Most people love them – even if they are 109 years young. What I’m talking about is a Harley-Davidson motorcycle, a seemingly ubiquitous marque found in just about every country around the globe that has roads to be ridden.

It seems very few people hate them, actually; those that do have probably never owned or ridden one and that’s a shame because they are designed and built to be ridden, gently or otherwise, while arguably lasting for ever.

'FORM FOLLOWS FUNCTION...

Willie G Davidson (seen above), Harley-Davidson’s last remaining family link to the company, is due to retire after 49 years of sterling service as H-D's chief design officer, having started with the brand back in 1963. He said: “Throughout my life I've been truly fortunate to have had the opportunity to marry my passion for design with my love for this amazing brand that runs so deeply in my veins.

"What's most rewarding has been the impact our motorcycles have had on the lives of our customers.
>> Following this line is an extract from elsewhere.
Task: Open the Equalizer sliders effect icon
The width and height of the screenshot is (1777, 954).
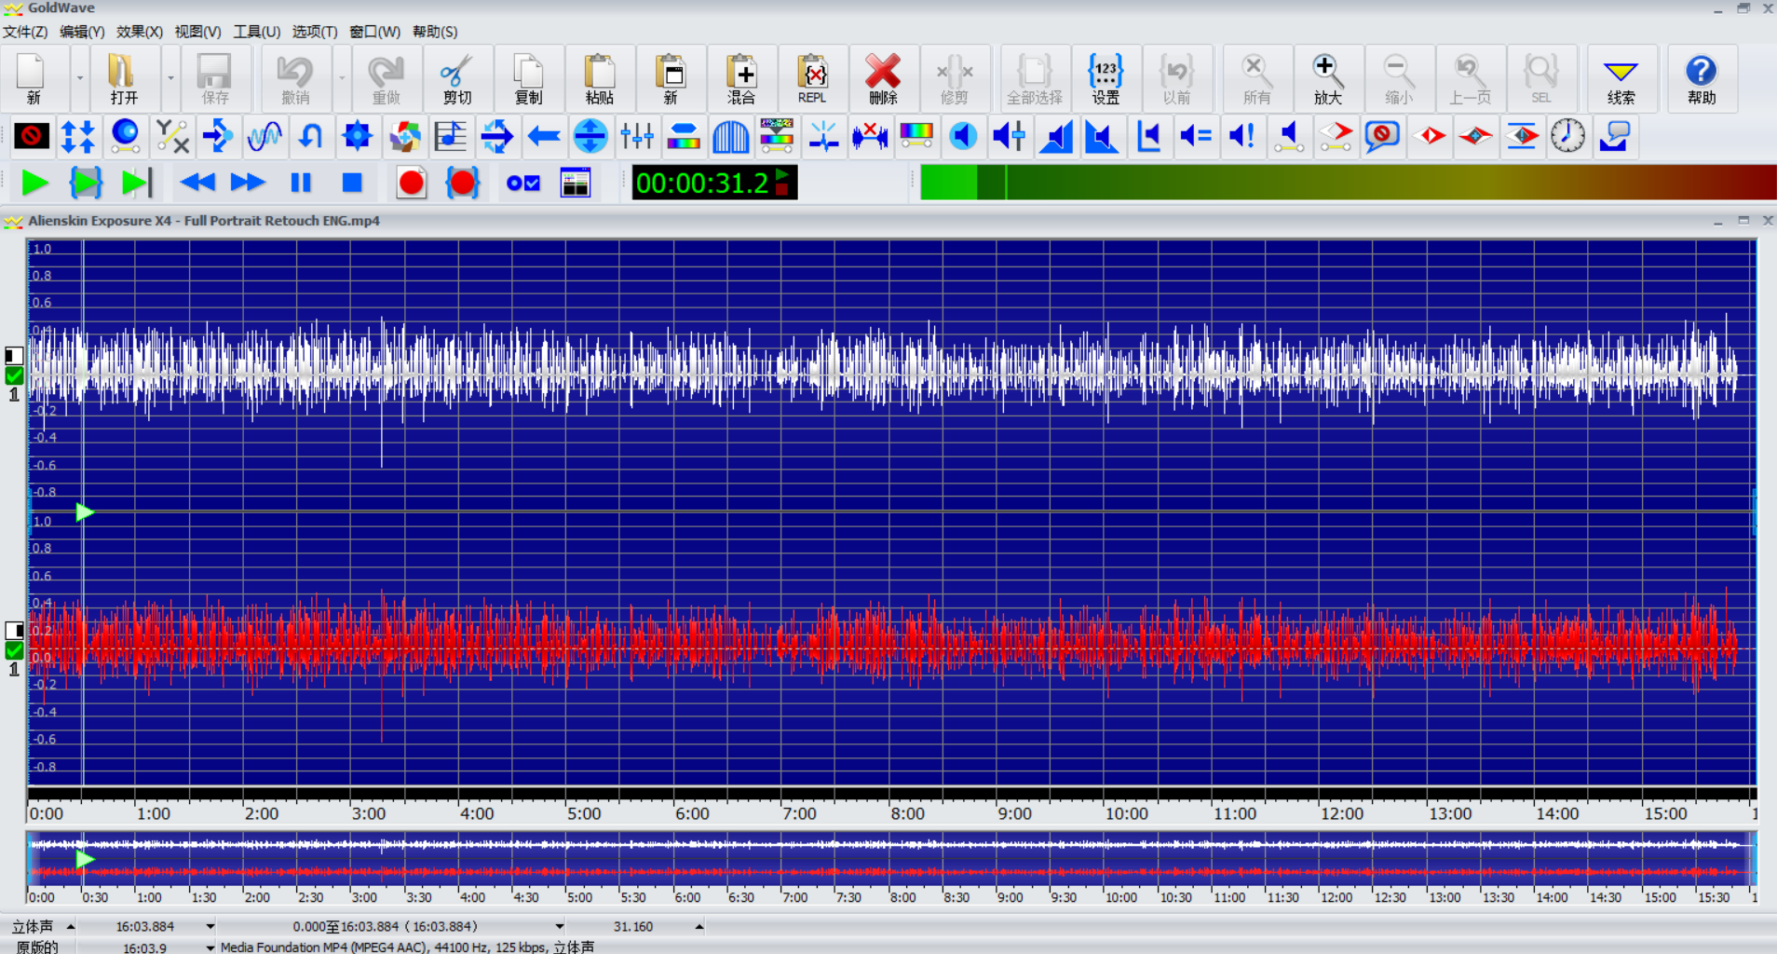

Everything we do in styling is based on the notion that form follows function, but both report to emotion."

According to the official American H-D website, Willie G is the man who created classic, iconic bikes that spanned four decades, including the 1971 FX Super Glide, the Heritage Softail Classic, the Fat Boy, the Street Glide – and my personal favourite Harley-D, the radical-looking V-Rod.

...BUT REPORTS TO EMOTION' - Willie G.

Times have been tough for Harley in its 109 years of being – with generally falling sales of bikes in the late 1960's and early 1970's, with takeovers (such as acquiring Aermacchi) and being absorbed themselves (AMF), and then finding their independence once again to produce a machine that Americans craved after: big, powerful, good-looking cruiser-type bikes.

If you thought a Harley machine slow and ponderous – you might want to think again. Yes, it’s first and foremost a lifestyle machine that does lend itself to mostly cruising along, while that glorious vee-twin engine beat seems to reverberate between each and every lamp post. But that’s selling the brand short because it really does make gloriously satisfying bikes to ride and own.

A few years ago I had the pleasure of riding a H-D FXR Police model in Florida in the US, complete with full-sized windscreen, calibrated speedometer and police siren, from Miami through to Key West, via the Everglades and the Keys, where quieter roads are to be found.